DAIRYCULTURES: "Cultures of dairying: gene-culture-microbiome evolution and the ancient invention of dairy foods"
The ERC-funded project DairyCultures will investigate the unique biological and cultural relationships between humans, livestock, and microbes, using Mongolia, a country where a substantial proportion of the rural diet consists of dairy products and where dairying has been practiced for more than 3,500 years, as a model.
Despite its global economic importance, basic questions about the origins and role of dairying in early human societies are still unanswered. The inability to digest milk sugar, or lactose, in adults is an ancestral human trait and only a few human populations have genetic variants that allow continued milk digestion into adulthood, a trait known as lactase persistence.

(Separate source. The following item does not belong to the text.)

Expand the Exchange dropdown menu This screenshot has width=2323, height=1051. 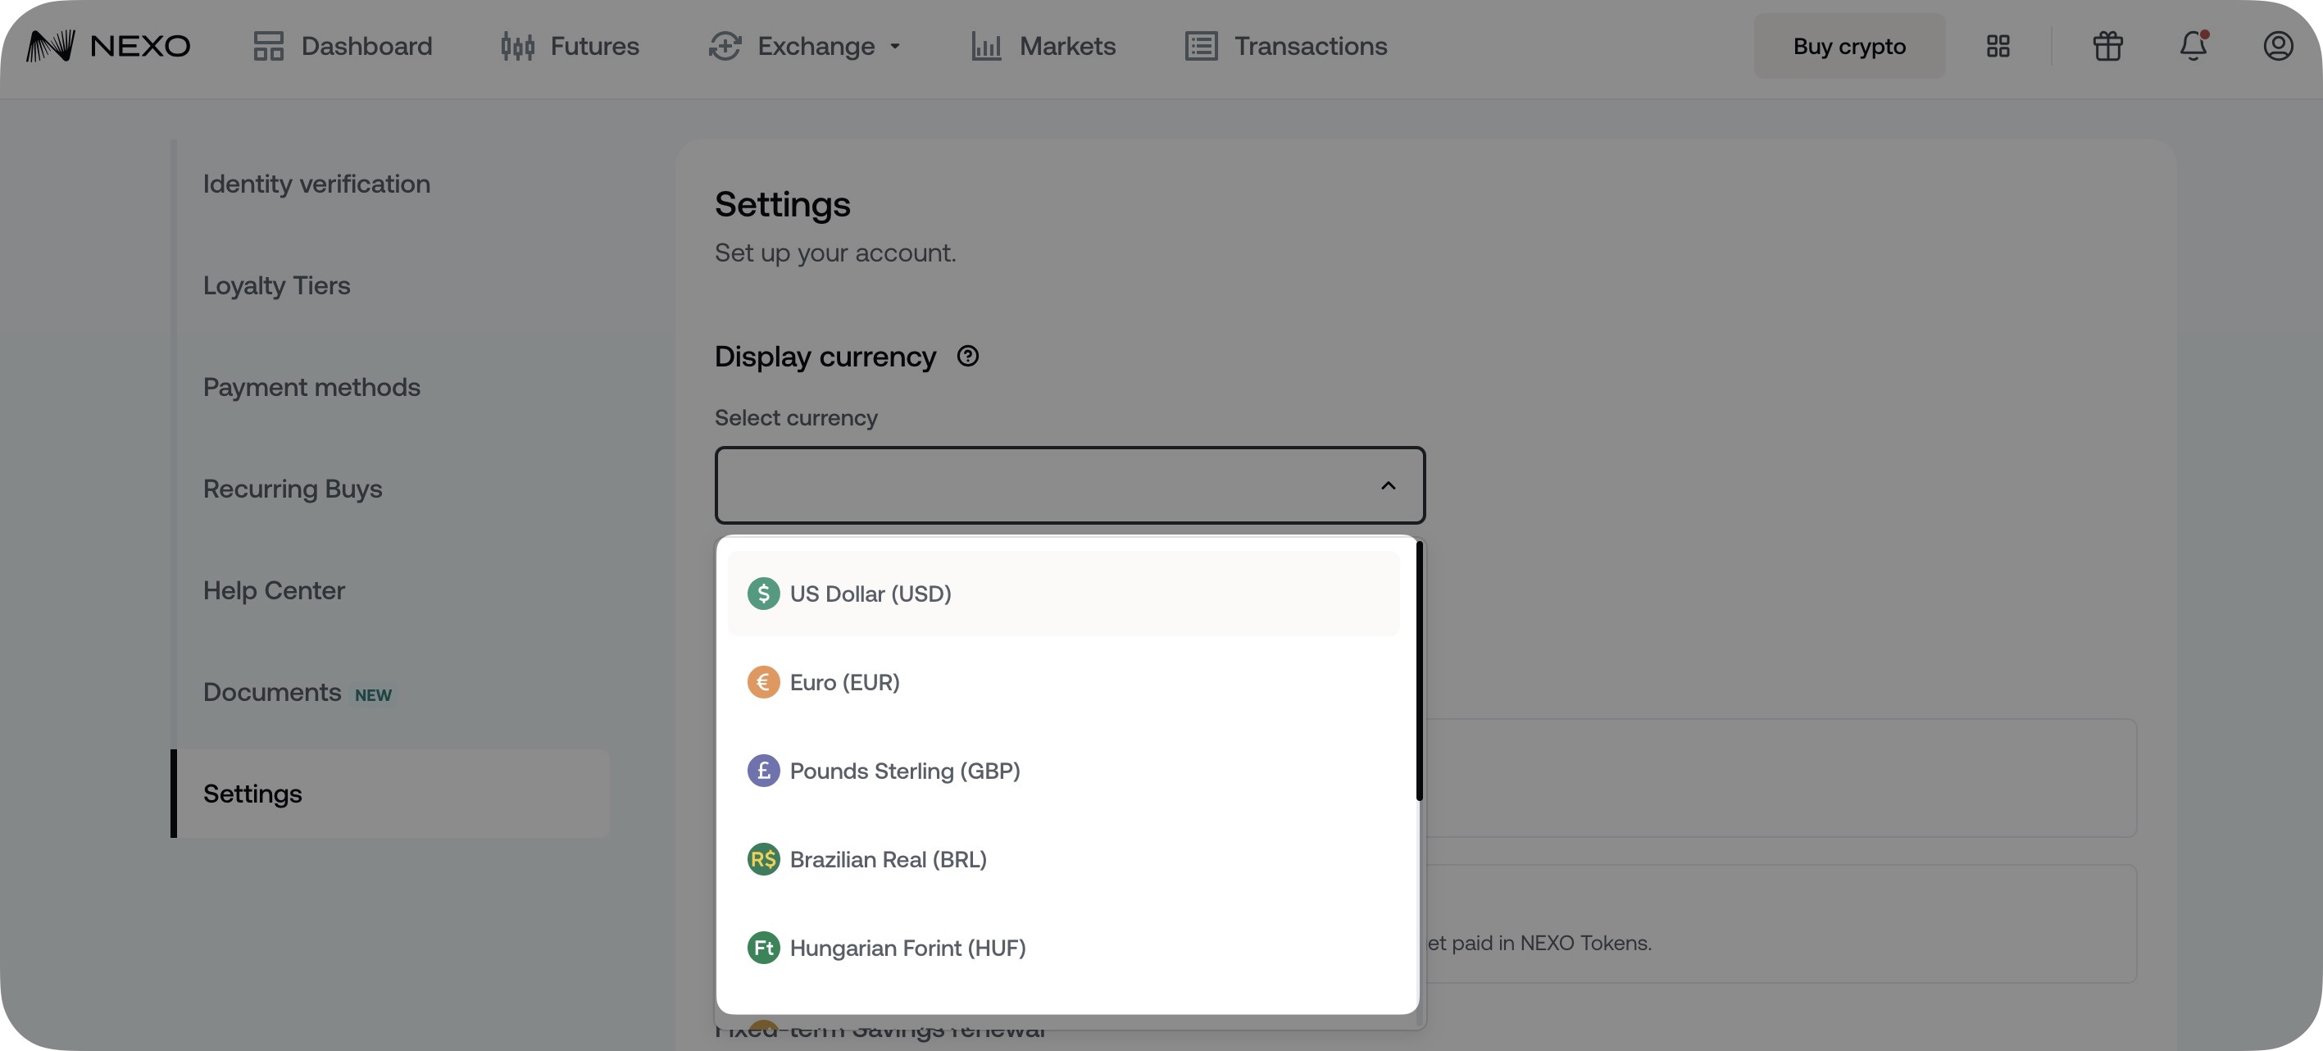[x=805, y=46]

However, lactase persistence does not consistently appear in the archaeological record until more than 5,000 years after the origins of dairying and some dairying populations do not have it at all. This has left archaeologists with a puzzling problem, a “milk paradox,” regarding how and why ancient peoples developed milk into a dietary resource and what other factors besides lactase persistence may have been involved in this process.
There is now a growing body of evidence that microbes have played important roles in prehistoric dairying. The DairyCultures project, led by Christina Warinner, will use cutting-edge techniques to test, among other things, hypotheses regarding the relationship between the gut microbiome and lactose digestion in Mongolian dairy herders, as well as how dairying arose in Mongolian prehistory.